What do you all think? There have to be statistics on this!


----------



## cantdecide (Apr 9, 2012)

My ex-wife was having an affair while her father lay dying in a hospital bed. I guess it was her way of escaping reality. She'd go visit him one night and the next day was out doing who knows what. All the while I'm working or taking care of the house and kids.


----------



## TCSRedhead (Oct 17, 2012)

My guess is that it varies. In my marriage, it was a decline over several years. 

BH had 3 back surgeries, finally resulting in permanent disability. He withdrew from our marriage, stayed in his man cave for most of the day and sometimes all night. He started talking to his 'female' friends more than we spoke. I asked if we could go to counseling but he didn't see any need. He lost his best friend (best friend since they were 4 years old) and we lost two other friends within a year and he spiraled even further into depression.

I remember him telling me about his friend 'Roseanne' who was having marital issues. He told me about how he had told her much better OUR marriage was and how happy were were together and I literally spit out my coffee and laughed at him. I told him that I didn't know what marriage HE was in but I was in an unhappy and lonely marriage. He didn't see it, continued in his depression and all his little female minions talking to him at all hours of the day and night. 
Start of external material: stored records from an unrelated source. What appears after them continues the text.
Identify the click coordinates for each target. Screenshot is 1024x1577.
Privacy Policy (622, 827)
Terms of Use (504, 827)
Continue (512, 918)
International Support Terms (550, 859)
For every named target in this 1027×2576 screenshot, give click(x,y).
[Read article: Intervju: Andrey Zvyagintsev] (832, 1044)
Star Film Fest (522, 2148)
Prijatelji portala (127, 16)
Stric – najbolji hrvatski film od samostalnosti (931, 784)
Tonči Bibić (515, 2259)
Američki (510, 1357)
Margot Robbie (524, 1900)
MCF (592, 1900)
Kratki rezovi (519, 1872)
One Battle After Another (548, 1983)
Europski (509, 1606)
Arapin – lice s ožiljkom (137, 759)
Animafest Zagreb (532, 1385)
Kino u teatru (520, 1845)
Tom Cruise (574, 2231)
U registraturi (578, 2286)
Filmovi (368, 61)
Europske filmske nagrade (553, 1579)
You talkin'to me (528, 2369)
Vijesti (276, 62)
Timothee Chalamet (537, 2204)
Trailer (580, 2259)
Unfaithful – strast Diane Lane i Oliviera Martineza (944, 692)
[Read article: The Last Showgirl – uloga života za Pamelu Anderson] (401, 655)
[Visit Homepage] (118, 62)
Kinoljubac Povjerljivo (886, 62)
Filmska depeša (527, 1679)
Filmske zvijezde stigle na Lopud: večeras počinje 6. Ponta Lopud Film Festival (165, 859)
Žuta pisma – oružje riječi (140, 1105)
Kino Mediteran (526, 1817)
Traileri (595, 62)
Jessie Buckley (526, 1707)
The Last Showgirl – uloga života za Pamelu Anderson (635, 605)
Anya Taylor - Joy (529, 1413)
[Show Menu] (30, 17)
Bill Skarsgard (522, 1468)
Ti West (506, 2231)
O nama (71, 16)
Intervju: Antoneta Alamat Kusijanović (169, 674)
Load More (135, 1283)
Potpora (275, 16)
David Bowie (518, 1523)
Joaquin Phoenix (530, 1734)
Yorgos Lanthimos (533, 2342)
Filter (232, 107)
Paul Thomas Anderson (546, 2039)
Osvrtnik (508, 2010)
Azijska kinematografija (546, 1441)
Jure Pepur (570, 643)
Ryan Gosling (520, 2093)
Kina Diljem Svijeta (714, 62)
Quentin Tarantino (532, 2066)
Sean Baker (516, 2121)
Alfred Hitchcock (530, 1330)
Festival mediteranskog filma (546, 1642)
I couldn't get him to go to any of my work functions so I was attending alone which led to rumors that my marriage was in trouble (yup, it was!). 

I made a horrible choice to have an EA - I should have filed for separation instead at that time.


----------



## WakeUpWS (Jan 7, 2012)

I was a WS. Yes, an affair is a selfish act and in the end it was "me, me, me"...and there was illness prior to the affair. But, it wasn't consciously the illness that lead to the affair.

I would recommend that for couple who do go through serious illnesses, get marriage counseling afterward...if there is an afterward.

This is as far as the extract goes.